Cette recherche lie le changement climatique global à ses impacts quotidiens : mortalité infantile, santé des cultures et maladies. « Alors que les financements pour le climat et la santé émergent, l'ampleur du défi dépasse nos prévisions », explique Kristie Ebi, experte en climat et santé humaine à l'Université de Washington.

Nous vivons déjà le pic de ce remodelage : les animaux migrent vers des zones plus fraîches. Les épidémies récentes pourraient ainsi résulter du changement climatique, sans que nous puissions encore l'identifier précisément.

Les conclusions reposent sur trois ans de simulation globale des habitats de près de 4 000 espèces de mammifères et des virus qu'elles portent. L'équipe a modélisé l'évolution des aires de répartition sous divers scénarios climatiques, identifié les « premières rencontres » entre espèces isolées, et évalué les risques d'échange viral via un modèle informatique avancé.

Tous les mammifères rencontreront de nouveaux voisins, mais des points chauds émergeront, surtout dans les montagnes tropicales comme les hautes terres d'Afrique de l'Est et d'Asie du Sud-Est, plutôt aux pôles. Les espèces migrent souvent ensemble vers le nord, mais dans les montagnes, elles se compressent vers des altitudes étroites, augmentant la biodiversité et les contacts dans les tropiques.

Ces migrations transporteront des pathogènes. Plus de 10 000 virus zoonotiques circulent déjà chez les mammifères ; ils côtoieront de nouveaux hôtes en altitude. Une chauve-souris des plaines pourrait partager un versant avec d'autres réfugiés sauvages, créant de nouveaux réseaux de transmission.

Selon l'étude Nature, les chauves-souris dominent ces échanges grâce à leur capacité de vol. Les rongeurs pourraient aussi être des réservoirs majeurs.

Les conditions optimales pour les spillovers s'étendent de 2011 à 2040, même sous un réchauffement modéré comme les +2 °C de l'Accord de Paris.

Le changement climatique a-t-il déjà favorisé des épidémies ? L'attribution climatique progresse pour la météo (ex. : dôme de chaleur dans le Pacifique Nord-Ouest), mais reste complexe pour les maladies. Les études portent souvent sur les vecteurs insectes (paludisme, dengue), nécessitant une modélisation fine des précipitations et chaleurs.
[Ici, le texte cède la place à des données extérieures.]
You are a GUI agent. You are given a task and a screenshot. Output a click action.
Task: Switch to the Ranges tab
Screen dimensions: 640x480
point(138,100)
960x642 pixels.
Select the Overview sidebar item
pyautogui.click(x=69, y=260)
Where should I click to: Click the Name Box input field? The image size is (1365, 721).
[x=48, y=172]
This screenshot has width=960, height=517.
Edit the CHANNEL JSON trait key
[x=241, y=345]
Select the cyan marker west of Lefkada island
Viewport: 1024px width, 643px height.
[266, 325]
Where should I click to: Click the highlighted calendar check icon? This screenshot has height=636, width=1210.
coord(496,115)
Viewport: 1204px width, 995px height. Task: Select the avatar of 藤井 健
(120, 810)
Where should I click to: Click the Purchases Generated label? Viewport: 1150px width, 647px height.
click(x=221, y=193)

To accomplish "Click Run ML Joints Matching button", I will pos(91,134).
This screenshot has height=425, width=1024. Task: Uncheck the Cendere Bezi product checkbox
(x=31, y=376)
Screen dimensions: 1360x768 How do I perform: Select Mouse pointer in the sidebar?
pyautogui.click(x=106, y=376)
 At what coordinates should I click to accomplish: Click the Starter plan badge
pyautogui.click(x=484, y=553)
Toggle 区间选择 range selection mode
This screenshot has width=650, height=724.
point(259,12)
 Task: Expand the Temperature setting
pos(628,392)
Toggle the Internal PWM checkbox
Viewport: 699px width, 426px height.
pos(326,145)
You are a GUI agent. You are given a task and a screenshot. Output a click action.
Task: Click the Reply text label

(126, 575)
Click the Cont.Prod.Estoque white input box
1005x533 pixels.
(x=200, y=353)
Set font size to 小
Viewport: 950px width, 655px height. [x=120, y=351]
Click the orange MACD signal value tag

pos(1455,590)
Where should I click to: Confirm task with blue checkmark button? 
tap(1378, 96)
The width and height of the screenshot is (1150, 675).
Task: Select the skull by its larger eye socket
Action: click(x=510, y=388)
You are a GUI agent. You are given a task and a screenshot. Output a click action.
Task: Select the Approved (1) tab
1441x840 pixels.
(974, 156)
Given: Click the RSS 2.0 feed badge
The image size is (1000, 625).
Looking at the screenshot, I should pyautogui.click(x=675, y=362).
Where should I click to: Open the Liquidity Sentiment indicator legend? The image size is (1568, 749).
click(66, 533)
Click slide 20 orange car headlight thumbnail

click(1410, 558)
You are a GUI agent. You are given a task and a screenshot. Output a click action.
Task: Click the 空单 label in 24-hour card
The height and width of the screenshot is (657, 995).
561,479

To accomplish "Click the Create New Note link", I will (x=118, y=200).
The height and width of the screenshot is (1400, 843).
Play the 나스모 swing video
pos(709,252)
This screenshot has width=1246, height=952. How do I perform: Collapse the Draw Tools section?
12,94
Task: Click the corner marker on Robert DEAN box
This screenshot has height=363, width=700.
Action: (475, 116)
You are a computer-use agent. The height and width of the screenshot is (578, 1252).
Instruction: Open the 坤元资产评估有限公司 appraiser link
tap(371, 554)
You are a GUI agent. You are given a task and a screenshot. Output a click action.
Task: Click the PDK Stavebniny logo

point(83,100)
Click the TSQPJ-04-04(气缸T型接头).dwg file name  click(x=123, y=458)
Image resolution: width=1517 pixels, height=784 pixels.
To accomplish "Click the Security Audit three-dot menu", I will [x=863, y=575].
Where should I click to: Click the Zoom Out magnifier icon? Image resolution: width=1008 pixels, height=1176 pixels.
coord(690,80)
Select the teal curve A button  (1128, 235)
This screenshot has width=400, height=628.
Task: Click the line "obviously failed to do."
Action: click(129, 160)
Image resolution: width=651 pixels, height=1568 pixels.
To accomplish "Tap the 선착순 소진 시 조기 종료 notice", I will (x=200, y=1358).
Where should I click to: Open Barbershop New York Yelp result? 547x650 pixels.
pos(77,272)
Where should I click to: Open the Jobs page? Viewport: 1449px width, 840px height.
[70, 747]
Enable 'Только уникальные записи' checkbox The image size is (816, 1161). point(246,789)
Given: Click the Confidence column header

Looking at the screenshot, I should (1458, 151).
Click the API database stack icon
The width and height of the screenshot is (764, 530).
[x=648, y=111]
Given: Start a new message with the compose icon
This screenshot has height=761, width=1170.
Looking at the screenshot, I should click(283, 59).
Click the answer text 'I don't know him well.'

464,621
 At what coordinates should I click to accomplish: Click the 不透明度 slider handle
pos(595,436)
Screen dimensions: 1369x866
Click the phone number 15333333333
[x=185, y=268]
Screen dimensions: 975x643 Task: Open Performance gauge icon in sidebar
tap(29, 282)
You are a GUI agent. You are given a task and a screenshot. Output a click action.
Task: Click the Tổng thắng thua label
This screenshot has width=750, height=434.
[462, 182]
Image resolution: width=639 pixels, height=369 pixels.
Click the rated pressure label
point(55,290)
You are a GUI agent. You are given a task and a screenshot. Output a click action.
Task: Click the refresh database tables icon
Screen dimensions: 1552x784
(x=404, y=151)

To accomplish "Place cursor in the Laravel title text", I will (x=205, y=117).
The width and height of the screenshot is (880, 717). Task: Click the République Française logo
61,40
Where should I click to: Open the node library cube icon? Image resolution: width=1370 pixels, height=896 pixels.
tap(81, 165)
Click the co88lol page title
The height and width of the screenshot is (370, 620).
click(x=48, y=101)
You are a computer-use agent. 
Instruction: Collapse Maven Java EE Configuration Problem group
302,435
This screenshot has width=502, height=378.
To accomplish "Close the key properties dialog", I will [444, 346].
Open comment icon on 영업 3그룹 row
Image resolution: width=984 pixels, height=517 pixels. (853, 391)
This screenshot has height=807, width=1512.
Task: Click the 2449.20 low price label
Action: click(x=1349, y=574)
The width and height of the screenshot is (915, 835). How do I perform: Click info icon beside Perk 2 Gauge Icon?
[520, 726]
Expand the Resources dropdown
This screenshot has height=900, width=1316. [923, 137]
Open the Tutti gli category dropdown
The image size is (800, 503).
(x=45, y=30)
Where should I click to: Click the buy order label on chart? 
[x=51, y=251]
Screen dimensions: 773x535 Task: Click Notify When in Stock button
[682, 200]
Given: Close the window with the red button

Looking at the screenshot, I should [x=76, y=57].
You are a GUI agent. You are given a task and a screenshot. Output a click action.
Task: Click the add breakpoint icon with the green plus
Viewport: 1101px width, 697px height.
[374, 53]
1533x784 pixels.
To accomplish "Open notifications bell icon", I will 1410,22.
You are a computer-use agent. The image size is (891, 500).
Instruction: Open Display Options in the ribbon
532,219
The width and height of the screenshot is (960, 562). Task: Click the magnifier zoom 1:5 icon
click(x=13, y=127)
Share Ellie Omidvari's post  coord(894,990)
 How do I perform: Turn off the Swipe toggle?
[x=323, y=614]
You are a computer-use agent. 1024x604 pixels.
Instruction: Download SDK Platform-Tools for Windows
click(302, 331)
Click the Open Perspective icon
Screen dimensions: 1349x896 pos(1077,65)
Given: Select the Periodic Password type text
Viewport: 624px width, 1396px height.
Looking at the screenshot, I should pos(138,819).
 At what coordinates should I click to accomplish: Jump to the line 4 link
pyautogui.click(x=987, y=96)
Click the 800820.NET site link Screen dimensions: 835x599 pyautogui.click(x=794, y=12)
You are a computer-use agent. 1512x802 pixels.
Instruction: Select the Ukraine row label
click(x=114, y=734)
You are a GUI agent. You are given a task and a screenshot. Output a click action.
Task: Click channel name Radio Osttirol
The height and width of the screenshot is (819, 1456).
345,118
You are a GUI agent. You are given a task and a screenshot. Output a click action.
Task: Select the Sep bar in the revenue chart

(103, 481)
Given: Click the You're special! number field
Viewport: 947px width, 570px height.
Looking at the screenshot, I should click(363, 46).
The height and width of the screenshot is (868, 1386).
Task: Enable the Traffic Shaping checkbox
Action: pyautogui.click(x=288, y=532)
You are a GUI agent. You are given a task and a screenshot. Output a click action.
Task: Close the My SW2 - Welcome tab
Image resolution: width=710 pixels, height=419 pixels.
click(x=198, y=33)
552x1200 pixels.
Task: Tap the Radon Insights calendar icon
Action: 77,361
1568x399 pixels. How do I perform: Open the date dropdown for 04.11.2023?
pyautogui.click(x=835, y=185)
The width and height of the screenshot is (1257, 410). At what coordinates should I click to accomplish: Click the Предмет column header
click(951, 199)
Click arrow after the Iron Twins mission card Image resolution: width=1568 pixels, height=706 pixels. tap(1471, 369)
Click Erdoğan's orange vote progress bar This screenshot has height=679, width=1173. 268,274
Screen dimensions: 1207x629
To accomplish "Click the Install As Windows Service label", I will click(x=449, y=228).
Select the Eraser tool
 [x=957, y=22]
Les cas rares sont plus traçables, comme la maladie de Lyme au Canada sud ou la propagation du virus de Carré des phoques arctiques aux loutres du Pacifique via la fonte des glaces. Les renards volants australiens ont transmis Hendra aux chevaux en migrant vers le sud.

La simulation « ICEBERG » (pointe visible des rencontres) souligne que déforestation et urbanisation amplifient les risques. L'attribution est compliquée par le manque de surveillance en temps réel, contrairement aux moustiques mieux financés.

Lors d'une audience au Congrès le jour de la publication, Colin Carlson (Université de Georgetown) a plaidé pour des systèmes de surveillance zoonotique centralisés : « Notre domaine vit une révolution ; COVID-19 pourrait être la dernière pandémie si nous agissons. »

Cette étude alerte : réchauffement et perte d'habitats exposent à des milliers de virus. Une anticipation informée peut prévenir les crises futures.